(Exercise inputs):
········
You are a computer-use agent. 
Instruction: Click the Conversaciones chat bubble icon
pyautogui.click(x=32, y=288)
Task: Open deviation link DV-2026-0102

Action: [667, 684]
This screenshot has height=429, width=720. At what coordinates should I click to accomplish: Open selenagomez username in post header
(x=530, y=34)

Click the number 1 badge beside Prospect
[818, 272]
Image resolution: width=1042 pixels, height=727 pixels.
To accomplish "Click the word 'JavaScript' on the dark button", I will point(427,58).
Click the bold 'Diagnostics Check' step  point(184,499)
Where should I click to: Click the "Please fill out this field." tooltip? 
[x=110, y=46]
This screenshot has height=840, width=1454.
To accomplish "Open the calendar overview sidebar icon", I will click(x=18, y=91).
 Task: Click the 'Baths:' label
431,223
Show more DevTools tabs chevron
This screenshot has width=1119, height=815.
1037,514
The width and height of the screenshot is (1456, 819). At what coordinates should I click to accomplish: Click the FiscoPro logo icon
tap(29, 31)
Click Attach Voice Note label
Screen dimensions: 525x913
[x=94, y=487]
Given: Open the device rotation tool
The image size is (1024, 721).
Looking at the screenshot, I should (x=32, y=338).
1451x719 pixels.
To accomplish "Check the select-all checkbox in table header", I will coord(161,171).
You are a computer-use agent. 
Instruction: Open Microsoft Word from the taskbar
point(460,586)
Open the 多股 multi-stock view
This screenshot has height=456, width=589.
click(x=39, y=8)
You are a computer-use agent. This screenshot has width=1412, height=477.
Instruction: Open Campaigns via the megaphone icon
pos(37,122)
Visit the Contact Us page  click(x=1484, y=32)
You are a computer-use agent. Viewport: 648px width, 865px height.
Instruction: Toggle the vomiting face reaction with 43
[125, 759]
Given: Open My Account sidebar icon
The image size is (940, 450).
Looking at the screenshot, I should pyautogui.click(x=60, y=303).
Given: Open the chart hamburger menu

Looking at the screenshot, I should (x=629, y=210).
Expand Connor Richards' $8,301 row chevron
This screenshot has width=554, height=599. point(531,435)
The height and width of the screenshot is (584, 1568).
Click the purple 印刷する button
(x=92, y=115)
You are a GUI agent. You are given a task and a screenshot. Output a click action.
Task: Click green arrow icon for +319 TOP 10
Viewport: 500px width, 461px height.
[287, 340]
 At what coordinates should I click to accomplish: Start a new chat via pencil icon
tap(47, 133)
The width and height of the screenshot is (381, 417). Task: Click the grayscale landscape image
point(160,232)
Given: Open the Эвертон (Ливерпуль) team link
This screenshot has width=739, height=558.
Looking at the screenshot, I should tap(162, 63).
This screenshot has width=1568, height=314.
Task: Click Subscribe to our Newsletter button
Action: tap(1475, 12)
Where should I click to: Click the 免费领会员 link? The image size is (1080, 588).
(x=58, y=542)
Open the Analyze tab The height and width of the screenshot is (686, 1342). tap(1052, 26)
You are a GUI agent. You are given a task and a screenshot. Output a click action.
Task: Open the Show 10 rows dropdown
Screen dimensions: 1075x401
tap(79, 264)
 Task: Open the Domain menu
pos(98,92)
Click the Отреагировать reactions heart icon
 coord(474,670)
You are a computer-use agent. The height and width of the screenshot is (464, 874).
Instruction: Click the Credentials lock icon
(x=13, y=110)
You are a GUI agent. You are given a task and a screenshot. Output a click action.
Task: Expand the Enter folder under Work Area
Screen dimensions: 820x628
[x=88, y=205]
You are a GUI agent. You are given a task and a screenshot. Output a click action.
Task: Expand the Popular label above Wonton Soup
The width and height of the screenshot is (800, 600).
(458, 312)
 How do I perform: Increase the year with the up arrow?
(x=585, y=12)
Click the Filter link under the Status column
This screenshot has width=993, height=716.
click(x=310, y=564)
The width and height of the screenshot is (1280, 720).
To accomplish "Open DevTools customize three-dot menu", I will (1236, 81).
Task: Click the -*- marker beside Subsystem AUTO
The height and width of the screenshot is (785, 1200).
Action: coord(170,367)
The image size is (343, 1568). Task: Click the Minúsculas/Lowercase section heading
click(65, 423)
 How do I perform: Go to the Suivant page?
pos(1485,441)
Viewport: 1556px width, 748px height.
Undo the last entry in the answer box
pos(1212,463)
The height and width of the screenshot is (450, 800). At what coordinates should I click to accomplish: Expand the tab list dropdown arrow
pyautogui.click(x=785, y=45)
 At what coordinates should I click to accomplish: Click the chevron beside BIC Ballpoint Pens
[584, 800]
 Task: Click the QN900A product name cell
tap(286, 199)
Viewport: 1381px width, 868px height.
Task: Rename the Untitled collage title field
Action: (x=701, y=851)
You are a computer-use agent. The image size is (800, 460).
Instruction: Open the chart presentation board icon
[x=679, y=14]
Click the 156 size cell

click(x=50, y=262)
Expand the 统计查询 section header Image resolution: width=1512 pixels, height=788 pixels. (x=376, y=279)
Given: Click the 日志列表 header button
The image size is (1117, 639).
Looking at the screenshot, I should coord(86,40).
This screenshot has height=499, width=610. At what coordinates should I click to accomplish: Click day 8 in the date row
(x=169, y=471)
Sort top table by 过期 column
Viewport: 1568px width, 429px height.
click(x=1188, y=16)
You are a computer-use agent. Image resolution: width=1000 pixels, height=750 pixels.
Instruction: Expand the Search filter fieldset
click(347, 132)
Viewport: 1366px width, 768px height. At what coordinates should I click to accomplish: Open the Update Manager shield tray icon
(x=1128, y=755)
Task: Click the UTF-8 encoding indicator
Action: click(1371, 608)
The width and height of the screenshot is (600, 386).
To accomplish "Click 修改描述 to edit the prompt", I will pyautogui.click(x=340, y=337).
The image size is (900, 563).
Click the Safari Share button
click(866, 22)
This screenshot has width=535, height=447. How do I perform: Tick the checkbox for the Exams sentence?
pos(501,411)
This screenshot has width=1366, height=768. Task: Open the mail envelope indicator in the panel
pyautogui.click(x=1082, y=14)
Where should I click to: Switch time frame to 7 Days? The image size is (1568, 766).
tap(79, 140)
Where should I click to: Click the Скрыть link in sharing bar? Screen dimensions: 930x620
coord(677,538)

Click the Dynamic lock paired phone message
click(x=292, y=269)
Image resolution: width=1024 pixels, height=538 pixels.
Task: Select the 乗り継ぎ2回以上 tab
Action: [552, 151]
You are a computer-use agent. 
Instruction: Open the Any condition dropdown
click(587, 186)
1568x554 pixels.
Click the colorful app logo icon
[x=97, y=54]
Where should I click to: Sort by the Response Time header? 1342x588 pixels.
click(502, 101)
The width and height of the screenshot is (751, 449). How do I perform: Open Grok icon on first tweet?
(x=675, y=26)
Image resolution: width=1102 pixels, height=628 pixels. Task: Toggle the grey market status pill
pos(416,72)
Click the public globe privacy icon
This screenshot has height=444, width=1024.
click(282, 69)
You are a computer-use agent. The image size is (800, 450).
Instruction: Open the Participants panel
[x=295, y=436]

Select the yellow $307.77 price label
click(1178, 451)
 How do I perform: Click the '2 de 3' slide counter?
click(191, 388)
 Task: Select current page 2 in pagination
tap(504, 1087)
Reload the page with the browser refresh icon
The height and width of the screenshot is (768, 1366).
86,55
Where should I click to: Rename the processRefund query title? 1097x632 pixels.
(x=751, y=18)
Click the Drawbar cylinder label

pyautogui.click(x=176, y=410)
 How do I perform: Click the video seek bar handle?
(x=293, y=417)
········
(What you are asked to do): Nothing but a number should be given: the tally of lines in the listing that contain "Show".

(Response area): 2